Moulin ayant un droit fondé en titre : reconnaissance de puissance après expertise judiciaire (TA Bordeaux, 1er février 2018- jurisprudence cabinet)

Angles-sur-l'Anglin2Par Me Fanny Angevin- GREEN LAW AVOCATS

Par un jugement en date du 1er février 2018 (jurisprudence cabinet), le Tribunal administratif de Bordeaux a donné raison à un exploitant d’un moulin et a reconnu après une expertise judiciaire une puissance de 628 kW au moulin fondé en titre, équipé d’une micro-centrale hydroélectrique, situé en région Nouvelle Aquitaine.
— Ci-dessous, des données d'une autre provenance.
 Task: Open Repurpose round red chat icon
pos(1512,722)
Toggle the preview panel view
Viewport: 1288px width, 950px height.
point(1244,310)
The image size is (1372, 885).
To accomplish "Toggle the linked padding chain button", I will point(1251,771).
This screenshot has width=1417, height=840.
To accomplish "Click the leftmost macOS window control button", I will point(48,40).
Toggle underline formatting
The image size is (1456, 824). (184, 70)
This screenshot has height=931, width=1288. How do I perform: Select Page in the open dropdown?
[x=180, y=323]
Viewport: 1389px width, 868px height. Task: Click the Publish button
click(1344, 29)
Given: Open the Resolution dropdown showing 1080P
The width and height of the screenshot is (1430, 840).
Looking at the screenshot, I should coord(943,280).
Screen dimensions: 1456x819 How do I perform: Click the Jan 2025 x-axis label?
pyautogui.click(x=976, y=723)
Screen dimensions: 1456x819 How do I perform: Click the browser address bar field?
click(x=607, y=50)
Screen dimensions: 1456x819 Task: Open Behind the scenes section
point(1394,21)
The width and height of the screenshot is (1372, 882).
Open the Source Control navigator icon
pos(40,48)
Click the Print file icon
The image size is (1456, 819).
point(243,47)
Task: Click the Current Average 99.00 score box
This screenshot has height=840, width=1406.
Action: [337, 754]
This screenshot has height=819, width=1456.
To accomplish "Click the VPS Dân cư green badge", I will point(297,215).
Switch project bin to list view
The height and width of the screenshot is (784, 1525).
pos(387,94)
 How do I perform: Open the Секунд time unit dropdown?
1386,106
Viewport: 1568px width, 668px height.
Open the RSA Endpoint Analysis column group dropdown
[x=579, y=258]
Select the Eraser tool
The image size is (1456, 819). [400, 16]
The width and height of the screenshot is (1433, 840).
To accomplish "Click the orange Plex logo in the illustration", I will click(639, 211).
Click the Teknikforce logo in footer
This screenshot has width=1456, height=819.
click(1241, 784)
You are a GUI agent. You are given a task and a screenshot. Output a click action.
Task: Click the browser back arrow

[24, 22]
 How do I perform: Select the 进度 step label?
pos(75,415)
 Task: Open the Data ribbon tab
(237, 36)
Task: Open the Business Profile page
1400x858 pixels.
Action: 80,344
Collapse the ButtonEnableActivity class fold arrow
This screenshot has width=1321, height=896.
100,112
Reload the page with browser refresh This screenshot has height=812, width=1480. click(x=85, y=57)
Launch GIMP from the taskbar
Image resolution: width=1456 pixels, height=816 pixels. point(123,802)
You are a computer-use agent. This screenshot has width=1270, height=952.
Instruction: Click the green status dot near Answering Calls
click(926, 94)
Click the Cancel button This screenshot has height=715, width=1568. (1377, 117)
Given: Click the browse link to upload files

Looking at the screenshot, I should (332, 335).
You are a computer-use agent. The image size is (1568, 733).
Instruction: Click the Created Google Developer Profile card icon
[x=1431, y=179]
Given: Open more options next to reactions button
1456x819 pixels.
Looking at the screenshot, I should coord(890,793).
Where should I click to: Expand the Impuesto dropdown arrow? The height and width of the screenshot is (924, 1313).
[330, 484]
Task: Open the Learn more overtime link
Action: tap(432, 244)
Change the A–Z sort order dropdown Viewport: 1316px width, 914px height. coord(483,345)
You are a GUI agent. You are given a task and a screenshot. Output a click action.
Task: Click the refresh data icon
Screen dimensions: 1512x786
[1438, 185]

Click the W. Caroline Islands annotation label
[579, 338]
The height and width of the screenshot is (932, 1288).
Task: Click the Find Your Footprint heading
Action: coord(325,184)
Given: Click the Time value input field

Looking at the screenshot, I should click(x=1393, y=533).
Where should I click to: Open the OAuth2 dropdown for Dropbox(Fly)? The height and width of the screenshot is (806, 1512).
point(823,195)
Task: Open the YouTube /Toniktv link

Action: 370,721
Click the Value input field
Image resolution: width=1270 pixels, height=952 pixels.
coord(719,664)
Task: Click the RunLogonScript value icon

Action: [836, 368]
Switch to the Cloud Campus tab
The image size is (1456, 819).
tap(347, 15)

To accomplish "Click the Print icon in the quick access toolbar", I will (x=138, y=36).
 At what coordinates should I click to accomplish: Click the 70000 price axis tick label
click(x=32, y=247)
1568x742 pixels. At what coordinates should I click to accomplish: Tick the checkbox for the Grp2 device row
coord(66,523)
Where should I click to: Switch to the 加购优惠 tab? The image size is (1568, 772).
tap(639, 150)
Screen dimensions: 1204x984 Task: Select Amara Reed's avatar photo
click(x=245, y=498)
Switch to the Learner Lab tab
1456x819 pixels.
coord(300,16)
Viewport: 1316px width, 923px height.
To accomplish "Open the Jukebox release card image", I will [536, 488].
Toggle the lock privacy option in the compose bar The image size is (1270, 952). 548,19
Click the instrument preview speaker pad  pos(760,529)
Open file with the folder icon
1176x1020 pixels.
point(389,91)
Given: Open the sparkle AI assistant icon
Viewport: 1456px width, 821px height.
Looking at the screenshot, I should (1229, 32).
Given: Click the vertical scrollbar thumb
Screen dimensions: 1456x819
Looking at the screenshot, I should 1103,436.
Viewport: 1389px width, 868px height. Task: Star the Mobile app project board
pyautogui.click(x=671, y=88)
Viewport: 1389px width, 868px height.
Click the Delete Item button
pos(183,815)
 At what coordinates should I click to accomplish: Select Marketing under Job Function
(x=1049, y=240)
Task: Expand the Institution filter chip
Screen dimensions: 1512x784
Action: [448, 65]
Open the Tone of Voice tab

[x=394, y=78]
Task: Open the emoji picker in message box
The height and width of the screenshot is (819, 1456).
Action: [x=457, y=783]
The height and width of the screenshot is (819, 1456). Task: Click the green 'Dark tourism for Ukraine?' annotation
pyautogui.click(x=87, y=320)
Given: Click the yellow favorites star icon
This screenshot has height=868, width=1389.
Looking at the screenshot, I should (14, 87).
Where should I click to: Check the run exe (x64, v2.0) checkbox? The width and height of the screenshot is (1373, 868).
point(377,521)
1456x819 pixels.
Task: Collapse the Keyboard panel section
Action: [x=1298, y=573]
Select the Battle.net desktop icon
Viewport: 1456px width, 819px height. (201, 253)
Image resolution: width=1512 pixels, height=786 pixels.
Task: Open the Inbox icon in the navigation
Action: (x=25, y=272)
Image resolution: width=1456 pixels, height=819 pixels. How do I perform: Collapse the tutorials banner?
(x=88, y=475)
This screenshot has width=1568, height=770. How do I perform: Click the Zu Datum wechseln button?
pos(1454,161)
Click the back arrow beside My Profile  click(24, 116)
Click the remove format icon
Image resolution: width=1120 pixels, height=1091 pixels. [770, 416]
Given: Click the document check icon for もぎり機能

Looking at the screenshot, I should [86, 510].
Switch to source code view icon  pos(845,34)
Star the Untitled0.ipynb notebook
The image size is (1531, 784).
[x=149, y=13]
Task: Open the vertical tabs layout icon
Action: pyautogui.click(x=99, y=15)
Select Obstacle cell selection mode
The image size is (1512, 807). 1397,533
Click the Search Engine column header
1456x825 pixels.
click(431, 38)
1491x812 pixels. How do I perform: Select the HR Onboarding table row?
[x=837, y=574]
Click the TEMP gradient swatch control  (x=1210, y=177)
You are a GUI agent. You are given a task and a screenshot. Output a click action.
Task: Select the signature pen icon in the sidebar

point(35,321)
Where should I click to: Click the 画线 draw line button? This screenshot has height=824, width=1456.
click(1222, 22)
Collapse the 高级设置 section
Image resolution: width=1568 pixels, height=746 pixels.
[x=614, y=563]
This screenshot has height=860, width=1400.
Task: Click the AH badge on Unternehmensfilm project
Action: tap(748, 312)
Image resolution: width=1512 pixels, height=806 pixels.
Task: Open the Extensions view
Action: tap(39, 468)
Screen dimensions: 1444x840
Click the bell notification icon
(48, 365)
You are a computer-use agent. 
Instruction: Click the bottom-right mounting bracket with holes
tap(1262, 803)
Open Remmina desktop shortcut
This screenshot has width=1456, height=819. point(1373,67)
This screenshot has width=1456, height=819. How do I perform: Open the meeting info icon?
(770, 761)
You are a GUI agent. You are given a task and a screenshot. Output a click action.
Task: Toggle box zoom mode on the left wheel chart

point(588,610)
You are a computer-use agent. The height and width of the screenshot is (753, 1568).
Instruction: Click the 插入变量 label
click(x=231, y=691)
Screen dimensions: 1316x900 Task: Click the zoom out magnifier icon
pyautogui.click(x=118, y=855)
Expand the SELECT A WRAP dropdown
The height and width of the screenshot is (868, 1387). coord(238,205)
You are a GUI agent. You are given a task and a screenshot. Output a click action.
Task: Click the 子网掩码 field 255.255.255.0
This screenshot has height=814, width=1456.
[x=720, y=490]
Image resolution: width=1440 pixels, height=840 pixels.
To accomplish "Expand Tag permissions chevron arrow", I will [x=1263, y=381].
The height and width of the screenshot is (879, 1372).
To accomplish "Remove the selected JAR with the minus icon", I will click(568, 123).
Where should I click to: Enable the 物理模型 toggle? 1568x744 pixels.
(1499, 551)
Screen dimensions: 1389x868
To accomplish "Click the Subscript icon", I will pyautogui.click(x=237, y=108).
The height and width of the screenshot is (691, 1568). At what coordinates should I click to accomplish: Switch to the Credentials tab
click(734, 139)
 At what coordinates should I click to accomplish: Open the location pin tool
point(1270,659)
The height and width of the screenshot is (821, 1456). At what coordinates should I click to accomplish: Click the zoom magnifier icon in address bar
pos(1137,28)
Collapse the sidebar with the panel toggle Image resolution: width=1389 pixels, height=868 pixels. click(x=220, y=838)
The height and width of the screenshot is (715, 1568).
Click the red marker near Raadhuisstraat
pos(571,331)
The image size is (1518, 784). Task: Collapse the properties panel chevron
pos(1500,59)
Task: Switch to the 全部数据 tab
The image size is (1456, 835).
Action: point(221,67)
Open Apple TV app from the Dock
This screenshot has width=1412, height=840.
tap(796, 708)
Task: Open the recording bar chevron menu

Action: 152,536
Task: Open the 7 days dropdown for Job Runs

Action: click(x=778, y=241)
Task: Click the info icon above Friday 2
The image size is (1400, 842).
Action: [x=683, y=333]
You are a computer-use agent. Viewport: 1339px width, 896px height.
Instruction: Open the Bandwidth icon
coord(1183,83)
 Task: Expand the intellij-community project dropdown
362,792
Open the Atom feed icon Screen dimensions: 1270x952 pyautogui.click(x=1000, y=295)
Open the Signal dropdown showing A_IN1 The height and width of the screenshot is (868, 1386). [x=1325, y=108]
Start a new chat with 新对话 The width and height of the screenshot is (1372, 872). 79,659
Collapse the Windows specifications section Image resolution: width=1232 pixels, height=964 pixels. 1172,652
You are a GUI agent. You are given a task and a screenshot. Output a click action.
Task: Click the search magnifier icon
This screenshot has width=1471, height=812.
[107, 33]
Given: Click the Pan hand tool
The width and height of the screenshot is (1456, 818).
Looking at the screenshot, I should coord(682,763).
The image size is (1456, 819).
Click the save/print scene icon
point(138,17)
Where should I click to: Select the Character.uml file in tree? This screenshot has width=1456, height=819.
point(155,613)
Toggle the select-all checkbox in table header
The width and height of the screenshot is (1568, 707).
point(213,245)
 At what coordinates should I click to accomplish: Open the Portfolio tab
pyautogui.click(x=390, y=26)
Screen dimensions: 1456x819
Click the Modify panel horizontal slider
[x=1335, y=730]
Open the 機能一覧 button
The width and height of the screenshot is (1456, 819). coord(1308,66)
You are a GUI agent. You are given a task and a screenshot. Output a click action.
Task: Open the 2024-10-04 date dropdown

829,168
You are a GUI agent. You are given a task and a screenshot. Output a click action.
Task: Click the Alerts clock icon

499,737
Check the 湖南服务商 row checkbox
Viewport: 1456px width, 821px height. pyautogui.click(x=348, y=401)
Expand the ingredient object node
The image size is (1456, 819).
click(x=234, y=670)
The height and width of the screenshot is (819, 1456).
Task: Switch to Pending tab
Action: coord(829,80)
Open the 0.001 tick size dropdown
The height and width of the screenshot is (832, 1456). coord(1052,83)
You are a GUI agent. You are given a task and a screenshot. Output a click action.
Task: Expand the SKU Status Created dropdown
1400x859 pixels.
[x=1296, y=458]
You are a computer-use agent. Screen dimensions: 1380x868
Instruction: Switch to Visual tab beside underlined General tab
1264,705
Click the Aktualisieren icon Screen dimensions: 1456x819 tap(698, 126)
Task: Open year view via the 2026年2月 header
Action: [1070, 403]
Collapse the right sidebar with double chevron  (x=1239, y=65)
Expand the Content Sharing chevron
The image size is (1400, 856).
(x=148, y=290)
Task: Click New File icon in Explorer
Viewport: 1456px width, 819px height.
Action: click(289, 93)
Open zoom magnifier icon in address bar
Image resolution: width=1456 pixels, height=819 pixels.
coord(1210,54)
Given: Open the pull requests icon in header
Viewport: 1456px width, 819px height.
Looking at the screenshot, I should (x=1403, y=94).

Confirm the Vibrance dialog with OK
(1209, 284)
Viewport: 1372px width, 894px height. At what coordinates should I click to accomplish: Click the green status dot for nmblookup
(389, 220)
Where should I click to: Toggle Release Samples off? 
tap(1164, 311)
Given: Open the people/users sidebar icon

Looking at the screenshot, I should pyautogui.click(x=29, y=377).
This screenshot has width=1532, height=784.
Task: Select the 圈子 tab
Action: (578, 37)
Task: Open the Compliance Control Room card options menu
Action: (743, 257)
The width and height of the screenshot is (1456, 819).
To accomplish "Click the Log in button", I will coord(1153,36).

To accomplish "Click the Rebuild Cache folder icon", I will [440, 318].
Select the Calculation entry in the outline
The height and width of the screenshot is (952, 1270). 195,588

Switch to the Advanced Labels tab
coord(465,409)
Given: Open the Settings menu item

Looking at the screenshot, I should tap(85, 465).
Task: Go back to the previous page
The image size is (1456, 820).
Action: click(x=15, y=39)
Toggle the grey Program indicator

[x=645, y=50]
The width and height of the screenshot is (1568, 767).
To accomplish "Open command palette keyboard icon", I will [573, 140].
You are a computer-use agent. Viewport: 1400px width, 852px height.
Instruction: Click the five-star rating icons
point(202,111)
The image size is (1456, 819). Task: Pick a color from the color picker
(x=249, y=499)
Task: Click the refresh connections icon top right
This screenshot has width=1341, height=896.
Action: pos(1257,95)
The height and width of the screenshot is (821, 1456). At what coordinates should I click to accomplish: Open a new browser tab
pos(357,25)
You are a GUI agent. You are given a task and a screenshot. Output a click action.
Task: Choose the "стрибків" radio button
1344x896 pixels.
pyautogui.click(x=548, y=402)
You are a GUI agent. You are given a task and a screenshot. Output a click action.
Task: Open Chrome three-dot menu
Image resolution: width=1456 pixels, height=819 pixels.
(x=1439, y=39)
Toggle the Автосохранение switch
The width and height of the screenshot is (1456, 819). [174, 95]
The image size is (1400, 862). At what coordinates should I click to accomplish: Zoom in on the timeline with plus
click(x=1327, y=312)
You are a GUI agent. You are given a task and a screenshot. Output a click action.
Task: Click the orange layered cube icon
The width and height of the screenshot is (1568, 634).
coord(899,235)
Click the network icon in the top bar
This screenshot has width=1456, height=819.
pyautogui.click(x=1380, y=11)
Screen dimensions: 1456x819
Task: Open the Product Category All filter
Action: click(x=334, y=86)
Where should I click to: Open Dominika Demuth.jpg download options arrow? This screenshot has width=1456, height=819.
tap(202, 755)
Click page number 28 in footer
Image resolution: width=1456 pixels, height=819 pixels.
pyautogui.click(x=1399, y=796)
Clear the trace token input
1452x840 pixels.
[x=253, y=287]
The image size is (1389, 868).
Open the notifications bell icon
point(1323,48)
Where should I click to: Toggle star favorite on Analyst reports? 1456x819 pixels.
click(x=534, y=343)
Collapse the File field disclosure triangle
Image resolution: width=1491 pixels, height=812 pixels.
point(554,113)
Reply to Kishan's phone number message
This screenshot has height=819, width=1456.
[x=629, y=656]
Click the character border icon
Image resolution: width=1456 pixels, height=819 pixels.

Dans cette affaire, le propriétaire du moulin s’était vu refuser une demande de reconnaissance de la puissance fondée en titre de son moulin à hauteur de 409 kW. Il avait dès lors contesté le refus de l’administration de reconnaître cette puissance.

Par un jugement avant dire droit, le Tribunal administratif de Bordeaux a d’abord ordonné que soit menée une expertise en vue de déterminer la consistance du droit fondé en titre du moulin. Cette expertise a évalué la consistance légale attachée au moulin du requérant à 628 kW.

Au vu des conclusions du rapport d’expertise, le Tribunal administratif rappelle tout d’abord que la détermination de la puissance fondée en titre s’opère au regard de la hauteur de la chute d’eau et du débit du cours d’eau ou du canal d’amenée et que ce débit doit être apprécié au niveau du vannage d’entée, en aval de ce canal.

Puis le Tribunal souligne ensuite que la consistance légale d’un droit fondé en titre s’apprécie selon la puissance maximale dont il peut en théorie disposer et non pas en fonction de la force utile de l’ouvrage : « Considérant qu’un droit fondé en titre conserve la consistance qui était la sienne à l’origine ; qu’à défaut de preuve contraire, cette consistance est présumée conforme à sa consistance actuelle ; que celle-ci correspond, non à la force motrice utile que l’exploitant retire de son installation, compte tenu de l’efficacité plus ou moins grande de ses équipements, mais à la puissance maximale dont il peut en théorie disposer ; que dans le cas où des modifications de l’ouvrage auquel ce droit est attaché ont pour effet d’accroître la force motrice théoriquement disponible, appréciée au regard de la hauteur de la chute d’eau et du débit du cours d’eau ou du canal d’amenée, ces transformations n’ont pas pour conséquence de faire disparaître le droit fondé en titre, mais seulement de soumettre l’installation au droit commun de l’autorisation ou de la concession pour la partie de la force motrice supérieure à la puissance fondée en titre » (voir sur ce point les conclusions éclairantes de M. Xavier de Lesquen dans l’affaire CE, 16 décembre 2016, n°393293).

L’administration contestait pourtant les apports du rapport d’expertise et produisait au soutien de ses affirmations une étude critique de l’IRSTEA (Institut national de recherche en science et technologies pour l’environnement et l’agriculture), réalisée postérieurement aux opérations d’expertise. A ce sujet, le Tribunal administratif de Bordeaux a estimé que cette étude ne présentait pas de caractère contradictoire et que les moyens soulevés dans l’étude ne permettaient pas de remettre en cause les estimations réalisées par l’expert dans son rapport.

 

Le Tribunal administratif de Bordeaux a donc fixé la consistance légale du moulin fondé en titre à hauteur de 628 kW.

 

Cette décision est particulièrement intéressante pour les propriétaires de moulins fondés en titre.

Bien qu’une expertise ait eu lieu et eu pour effet de rallonger la procédure, ce jugement démontre une méthodologie précise de la juridiction quant aux modalités de calcul de la consistance légale et reste un signe positif pour les propriétaires de moulins cherchant à faire reconnaître la puissance de leur ouvrage.

Il souligne la nécessité d’inscrire les démarches administratives dans un cadre non seulement juridique strict, mais plus encore d’appuyer les critères juridiques de démonstrations techniques.